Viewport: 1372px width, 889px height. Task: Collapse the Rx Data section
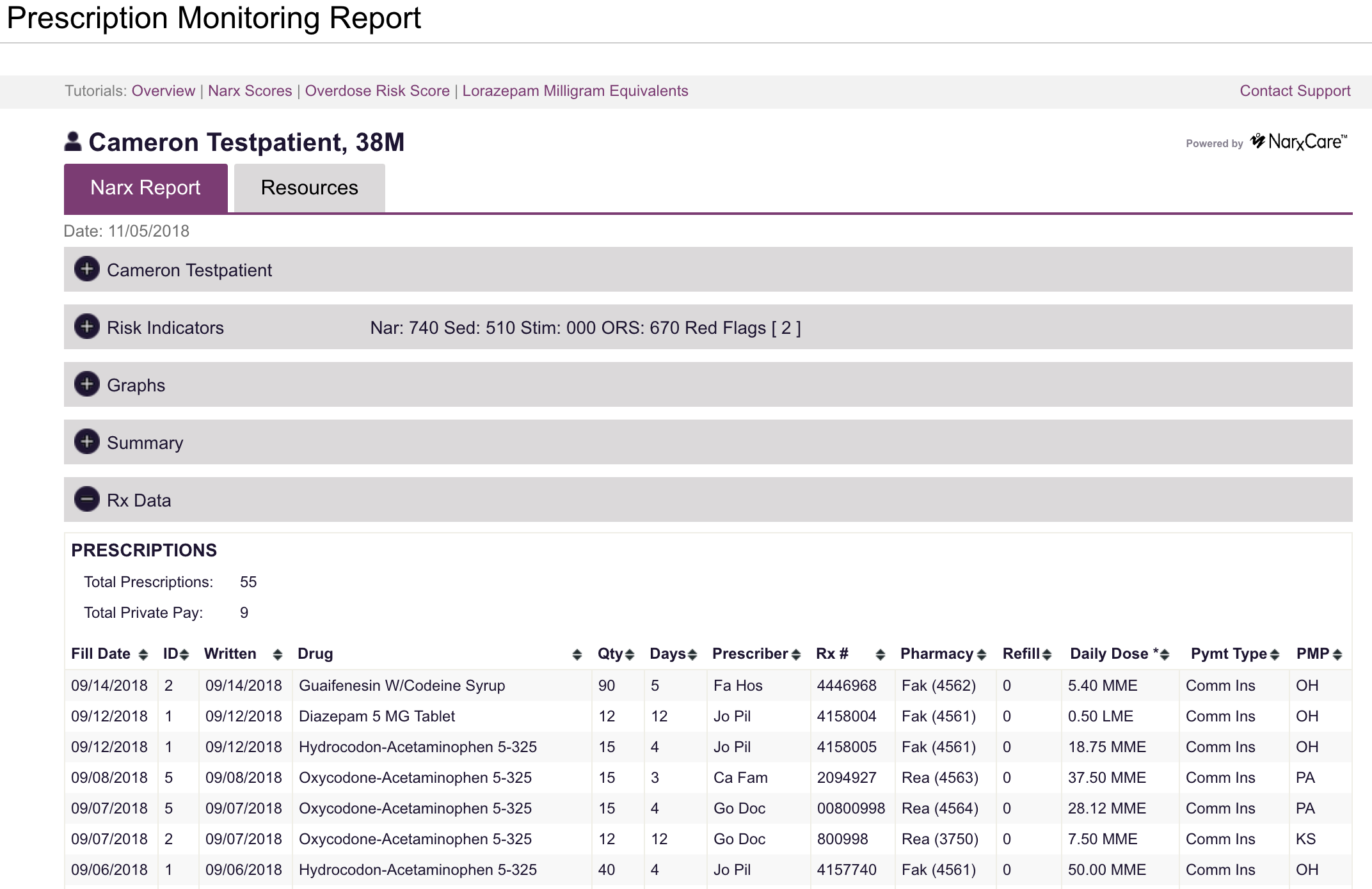(x=87, y=500)
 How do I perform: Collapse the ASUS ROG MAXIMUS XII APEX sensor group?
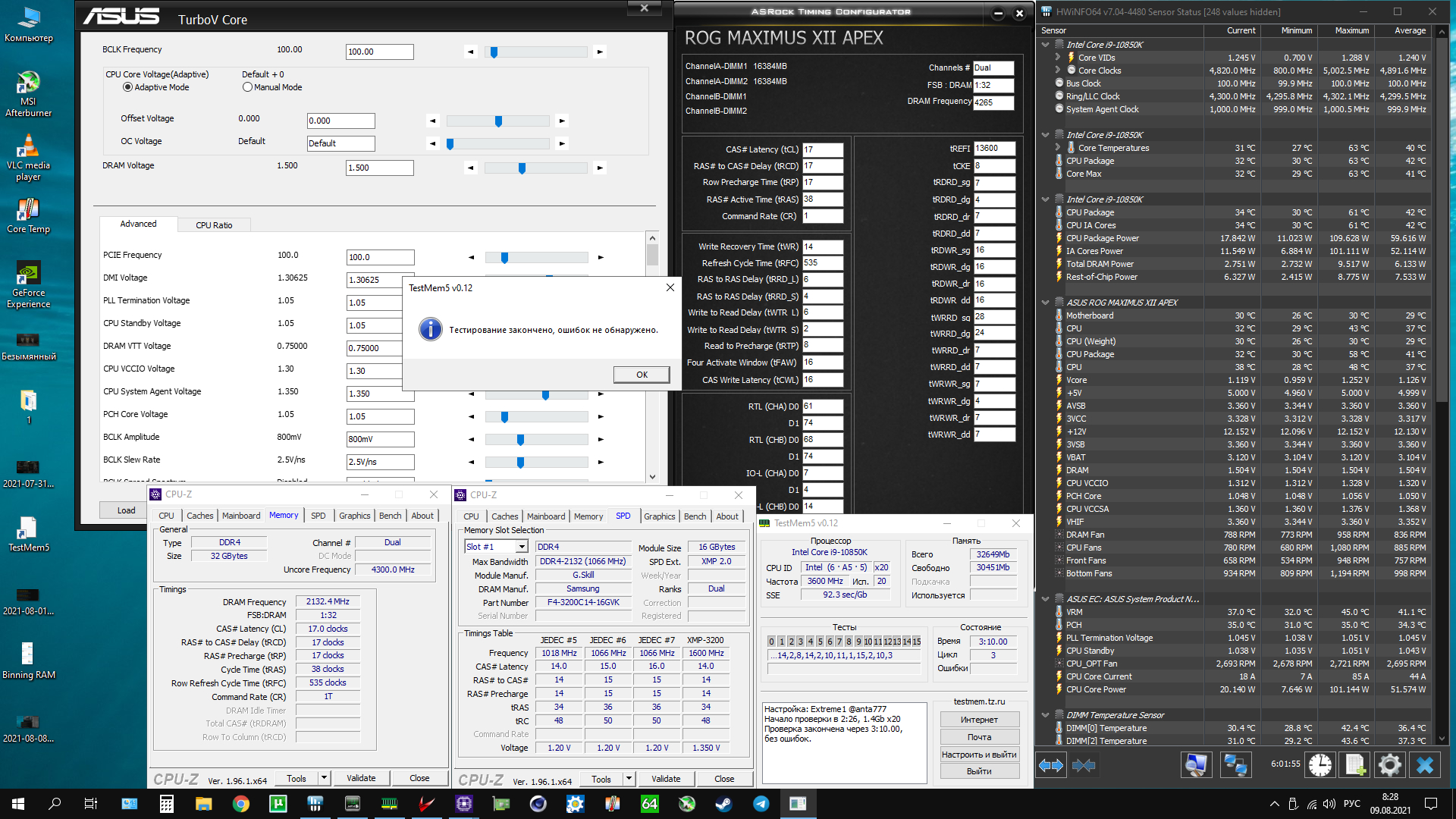1046,303
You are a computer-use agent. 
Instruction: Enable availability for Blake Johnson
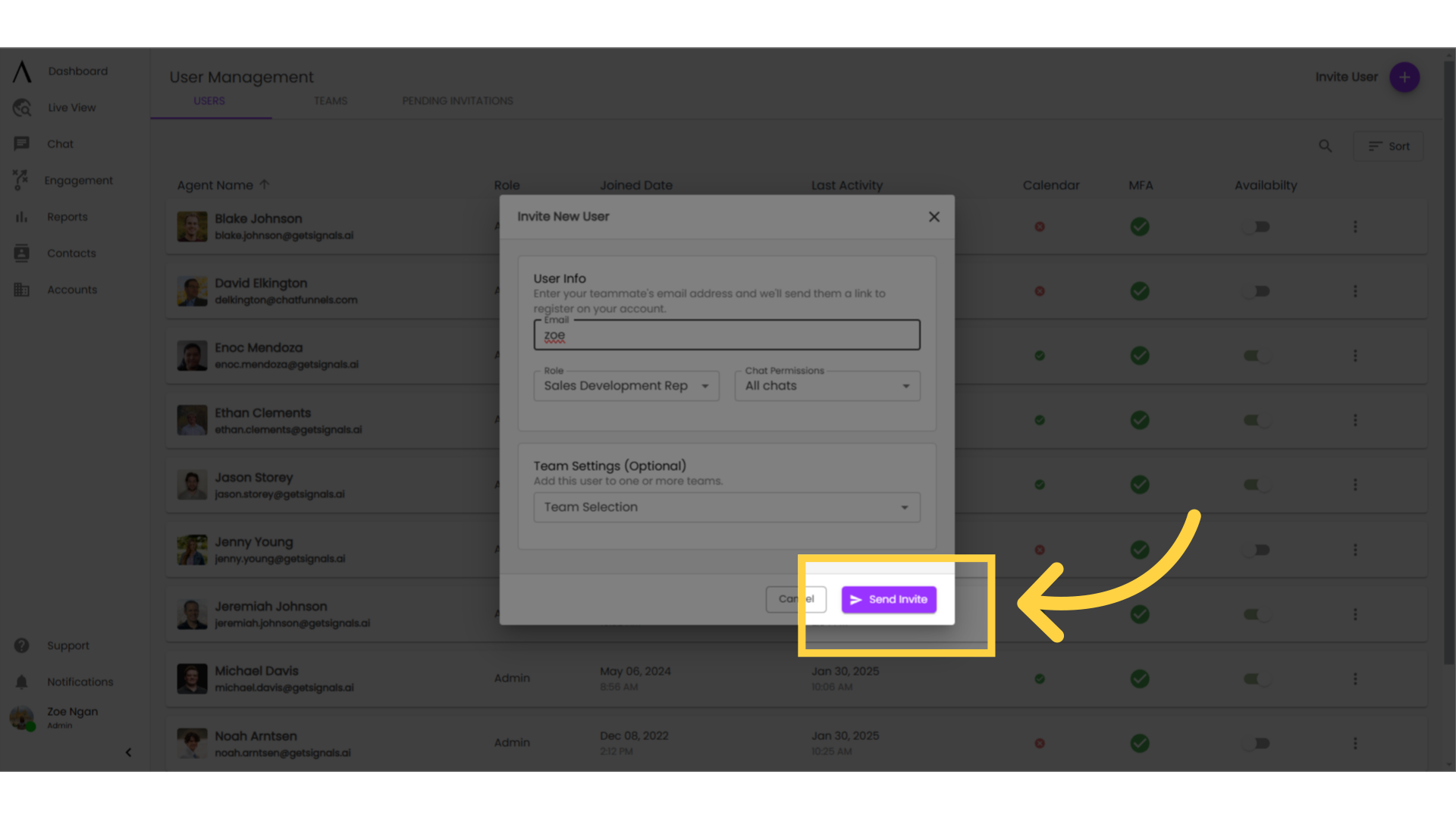coord(1257,226)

--

- _WHAT THE TASK REQUIRES_: Would you write out every record word for word, leaving no picture in?

- _OUTPUT_:
Viewport: 1372px width, 889px height. Task: Collapse the Rx Data section
(x=87, y=500)
 How do I perform: Collapse the ASUS ROG MAXIMUS XII APEX sensor group?
1046,303
You are a computer-use agent. 
Instruction: Enable availability for Blake Johnson
coord(1257,226)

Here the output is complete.